Photo by Ellen Gibbs

Persian-Inspired Barley Salad

  • Prep Time:15 minutes
  • Cook Time:15 minutes
  • Total Time:30 minutes
  • Servings:4
  • Easy


  • 2 cup diced butternut squash
  • 1 tablespoon Persian adwiya spice
  • 1 orange
  • 1 8.8 oz bag of dried barley
  • 3 tablespoon coarsely chopped mint
  • 1 teaspoon orange zest
Photo by Ellen Gibbs
  • Step 1

    Preheat the oven to 450˚F. While the oven preheats, toss the diced butternut squash with the adwiya on a baking sheet.

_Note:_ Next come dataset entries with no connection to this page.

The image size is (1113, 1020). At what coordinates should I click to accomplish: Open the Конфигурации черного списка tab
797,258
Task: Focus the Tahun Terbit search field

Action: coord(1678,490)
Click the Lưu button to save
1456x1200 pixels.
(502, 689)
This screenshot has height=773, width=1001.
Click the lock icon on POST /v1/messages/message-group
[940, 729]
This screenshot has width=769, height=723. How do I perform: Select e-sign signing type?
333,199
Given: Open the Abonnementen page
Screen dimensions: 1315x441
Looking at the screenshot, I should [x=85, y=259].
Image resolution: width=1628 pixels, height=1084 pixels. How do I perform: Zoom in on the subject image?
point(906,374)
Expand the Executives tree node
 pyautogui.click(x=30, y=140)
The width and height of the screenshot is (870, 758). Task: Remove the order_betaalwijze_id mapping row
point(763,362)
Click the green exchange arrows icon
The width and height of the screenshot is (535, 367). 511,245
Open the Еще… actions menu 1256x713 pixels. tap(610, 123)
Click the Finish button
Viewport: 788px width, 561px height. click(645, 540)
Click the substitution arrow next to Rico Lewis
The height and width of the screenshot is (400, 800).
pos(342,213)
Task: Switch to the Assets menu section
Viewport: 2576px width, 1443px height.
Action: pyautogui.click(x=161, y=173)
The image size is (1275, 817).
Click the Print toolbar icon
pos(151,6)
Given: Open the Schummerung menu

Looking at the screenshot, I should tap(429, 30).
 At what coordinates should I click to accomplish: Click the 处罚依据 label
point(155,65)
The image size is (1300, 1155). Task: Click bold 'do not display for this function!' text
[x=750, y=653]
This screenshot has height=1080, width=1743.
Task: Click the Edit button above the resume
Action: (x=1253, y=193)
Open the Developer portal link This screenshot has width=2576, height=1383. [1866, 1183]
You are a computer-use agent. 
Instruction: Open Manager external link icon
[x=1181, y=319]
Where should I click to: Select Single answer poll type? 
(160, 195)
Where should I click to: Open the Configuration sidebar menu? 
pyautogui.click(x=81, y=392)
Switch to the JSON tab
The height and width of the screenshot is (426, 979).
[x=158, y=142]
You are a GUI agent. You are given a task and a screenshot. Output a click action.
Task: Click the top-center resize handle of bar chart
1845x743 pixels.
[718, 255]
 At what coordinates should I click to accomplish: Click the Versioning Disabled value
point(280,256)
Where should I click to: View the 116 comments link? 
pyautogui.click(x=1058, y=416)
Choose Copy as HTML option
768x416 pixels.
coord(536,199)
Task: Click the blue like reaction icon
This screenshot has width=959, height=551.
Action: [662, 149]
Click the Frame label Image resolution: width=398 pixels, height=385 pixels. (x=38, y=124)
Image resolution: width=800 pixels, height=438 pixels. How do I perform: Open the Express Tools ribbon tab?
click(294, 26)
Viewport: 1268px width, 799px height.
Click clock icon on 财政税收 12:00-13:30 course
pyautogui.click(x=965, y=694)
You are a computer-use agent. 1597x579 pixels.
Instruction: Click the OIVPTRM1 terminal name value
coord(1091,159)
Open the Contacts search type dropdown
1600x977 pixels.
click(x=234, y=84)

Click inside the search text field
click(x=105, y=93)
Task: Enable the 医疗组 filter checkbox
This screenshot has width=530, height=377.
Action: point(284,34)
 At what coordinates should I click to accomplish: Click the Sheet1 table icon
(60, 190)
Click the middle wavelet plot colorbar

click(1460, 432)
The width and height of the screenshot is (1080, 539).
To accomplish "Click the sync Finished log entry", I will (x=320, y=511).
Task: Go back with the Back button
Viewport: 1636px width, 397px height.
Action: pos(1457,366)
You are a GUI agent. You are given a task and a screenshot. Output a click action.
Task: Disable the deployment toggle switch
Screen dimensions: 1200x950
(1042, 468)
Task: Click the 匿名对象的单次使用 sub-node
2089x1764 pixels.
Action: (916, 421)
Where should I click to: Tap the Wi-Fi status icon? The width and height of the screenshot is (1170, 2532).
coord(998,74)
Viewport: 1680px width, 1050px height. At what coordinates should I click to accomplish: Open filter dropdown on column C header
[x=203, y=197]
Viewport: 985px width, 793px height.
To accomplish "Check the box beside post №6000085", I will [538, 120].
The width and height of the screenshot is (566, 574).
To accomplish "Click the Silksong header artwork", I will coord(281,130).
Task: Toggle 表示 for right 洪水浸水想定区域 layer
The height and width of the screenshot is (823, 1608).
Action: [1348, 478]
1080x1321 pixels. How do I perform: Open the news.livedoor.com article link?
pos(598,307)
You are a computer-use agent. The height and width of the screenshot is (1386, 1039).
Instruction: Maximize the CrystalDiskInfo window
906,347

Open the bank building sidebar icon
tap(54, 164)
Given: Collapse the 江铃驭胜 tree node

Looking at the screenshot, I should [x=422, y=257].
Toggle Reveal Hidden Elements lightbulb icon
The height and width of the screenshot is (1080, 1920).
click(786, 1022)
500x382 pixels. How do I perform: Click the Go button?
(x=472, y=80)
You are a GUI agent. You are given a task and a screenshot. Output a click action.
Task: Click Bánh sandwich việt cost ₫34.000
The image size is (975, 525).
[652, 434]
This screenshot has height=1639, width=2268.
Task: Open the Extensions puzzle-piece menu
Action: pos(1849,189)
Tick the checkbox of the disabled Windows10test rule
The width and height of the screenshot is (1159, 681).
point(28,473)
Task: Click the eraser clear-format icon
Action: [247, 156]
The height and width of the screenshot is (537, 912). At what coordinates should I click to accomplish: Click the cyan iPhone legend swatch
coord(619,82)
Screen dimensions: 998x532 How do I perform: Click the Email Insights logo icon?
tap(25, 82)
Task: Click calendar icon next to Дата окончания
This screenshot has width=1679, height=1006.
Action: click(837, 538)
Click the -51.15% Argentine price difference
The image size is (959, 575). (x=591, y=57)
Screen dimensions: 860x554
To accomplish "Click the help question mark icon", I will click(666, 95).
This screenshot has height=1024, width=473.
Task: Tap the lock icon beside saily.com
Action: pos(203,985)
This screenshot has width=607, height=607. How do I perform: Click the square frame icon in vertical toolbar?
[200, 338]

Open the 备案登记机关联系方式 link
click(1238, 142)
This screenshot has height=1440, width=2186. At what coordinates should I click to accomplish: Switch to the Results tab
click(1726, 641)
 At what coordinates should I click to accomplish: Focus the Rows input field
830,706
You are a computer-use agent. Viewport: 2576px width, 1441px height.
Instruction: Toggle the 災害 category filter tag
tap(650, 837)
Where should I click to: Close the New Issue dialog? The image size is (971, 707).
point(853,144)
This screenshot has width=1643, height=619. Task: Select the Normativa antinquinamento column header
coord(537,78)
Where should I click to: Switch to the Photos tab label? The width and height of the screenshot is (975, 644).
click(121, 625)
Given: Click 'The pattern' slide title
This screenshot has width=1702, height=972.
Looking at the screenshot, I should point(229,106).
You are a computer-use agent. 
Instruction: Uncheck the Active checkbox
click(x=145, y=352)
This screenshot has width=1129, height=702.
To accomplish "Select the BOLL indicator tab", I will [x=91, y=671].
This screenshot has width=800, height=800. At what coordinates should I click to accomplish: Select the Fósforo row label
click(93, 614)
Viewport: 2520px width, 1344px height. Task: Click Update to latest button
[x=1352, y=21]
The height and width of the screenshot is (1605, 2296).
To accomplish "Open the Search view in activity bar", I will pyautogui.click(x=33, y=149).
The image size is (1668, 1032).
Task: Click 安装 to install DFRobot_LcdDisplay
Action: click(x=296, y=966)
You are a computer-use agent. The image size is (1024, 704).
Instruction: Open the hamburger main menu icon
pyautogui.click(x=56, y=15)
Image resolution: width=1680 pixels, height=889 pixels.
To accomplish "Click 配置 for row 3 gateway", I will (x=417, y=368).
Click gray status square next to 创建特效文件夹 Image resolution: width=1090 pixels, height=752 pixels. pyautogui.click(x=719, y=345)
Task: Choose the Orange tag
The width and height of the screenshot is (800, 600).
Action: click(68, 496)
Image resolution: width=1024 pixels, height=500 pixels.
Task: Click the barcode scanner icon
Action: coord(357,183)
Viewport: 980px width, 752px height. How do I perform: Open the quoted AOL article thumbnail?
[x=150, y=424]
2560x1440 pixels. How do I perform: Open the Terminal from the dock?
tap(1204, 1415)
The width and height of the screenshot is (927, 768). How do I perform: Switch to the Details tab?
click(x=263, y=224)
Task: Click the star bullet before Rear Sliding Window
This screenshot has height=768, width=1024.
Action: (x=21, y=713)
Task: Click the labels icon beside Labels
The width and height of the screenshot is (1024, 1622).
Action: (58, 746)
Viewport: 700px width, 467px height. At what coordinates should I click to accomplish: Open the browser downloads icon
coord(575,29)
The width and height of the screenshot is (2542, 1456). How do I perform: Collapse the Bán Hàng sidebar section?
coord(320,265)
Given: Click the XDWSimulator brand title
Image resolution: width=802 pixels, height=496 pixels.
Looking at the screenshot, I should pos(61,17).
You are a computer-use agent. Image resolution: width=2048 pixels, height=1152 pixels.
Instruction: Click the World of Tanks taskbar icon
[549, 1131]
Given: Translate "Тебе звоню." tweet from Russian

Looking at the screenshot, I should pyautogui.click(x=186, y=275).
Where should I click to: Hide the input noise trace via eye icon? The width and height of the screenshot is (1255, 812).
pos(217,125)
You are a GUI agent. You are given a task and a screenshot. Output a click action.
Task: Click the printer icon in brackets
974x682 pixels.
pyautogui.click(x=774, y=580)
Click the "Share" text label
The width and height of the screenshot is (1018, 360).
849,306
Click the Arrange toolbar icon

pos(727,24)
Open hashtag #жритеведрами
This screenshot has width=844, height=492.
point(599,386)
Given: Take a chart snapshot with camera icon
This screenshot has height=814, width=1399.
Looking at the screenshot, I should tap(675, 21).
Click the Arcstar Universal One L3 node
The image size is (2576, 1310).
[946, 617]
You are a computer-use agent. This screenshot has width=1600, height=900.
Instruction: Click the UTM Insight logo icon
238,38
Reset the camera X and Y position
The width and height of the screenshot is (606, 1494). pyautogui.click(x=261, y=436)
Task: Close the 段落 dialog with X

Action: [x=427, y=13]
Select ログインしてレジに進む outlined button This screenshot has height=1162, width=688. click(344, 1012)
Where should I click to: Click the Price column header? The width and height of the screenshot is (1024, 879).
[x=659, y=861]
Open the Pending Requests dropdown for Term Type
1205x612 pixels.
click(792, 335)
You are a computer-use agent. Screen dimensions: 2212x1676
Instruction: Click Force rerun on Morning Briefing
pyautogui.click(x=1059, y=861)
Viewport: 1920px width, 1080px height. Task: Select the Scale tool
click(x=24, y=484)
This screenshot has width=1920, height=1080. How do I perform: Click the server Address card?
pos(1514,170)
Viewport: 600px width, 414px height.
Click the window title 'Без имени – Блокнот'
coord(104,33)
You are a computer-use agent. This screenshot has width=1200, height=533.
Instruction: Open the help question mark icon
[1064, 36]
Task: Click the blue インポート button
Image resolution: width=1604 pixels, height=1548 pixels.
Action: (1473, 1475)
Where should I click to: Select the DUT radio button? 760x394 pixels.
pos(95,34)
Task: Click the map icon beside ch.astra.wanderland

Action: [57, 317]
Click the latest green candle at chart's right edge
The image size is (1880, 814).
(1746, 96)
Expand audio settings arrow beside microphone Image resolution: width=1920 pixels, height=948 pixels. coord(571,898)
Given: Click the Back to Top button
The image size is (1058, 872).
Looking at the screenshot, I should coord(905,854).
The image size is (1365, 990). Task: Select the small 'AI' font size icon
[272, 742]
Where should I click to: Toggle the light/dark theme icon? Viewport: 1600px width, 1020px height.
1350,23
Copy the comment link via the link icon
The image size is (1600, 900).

Bake for about 15 minutes, or until fork tender.

    Photo by Ellen Gibbs
  • Step 2

    Bring two cups of water to a boil. Add the barley, stirring occasionally. Cook until the water has been absorbed, about 10 minutes.

    Photo by Ellen Gibbs
  • Step 3

    Reserve 1 teaspoon of zest before segmenting your orange. Add orange segments and zest to a large bowl.

    Photo by Ellen Gibbs
  • Step 4

    Coarsely chop the mint, adding it to the bowl.

    Photo by Ellen Gibbs
  • Step 5

    Finally, stir in the cooked butternut squash and barley. Can be served immediately, or chilled in the refrigerator for up to a week.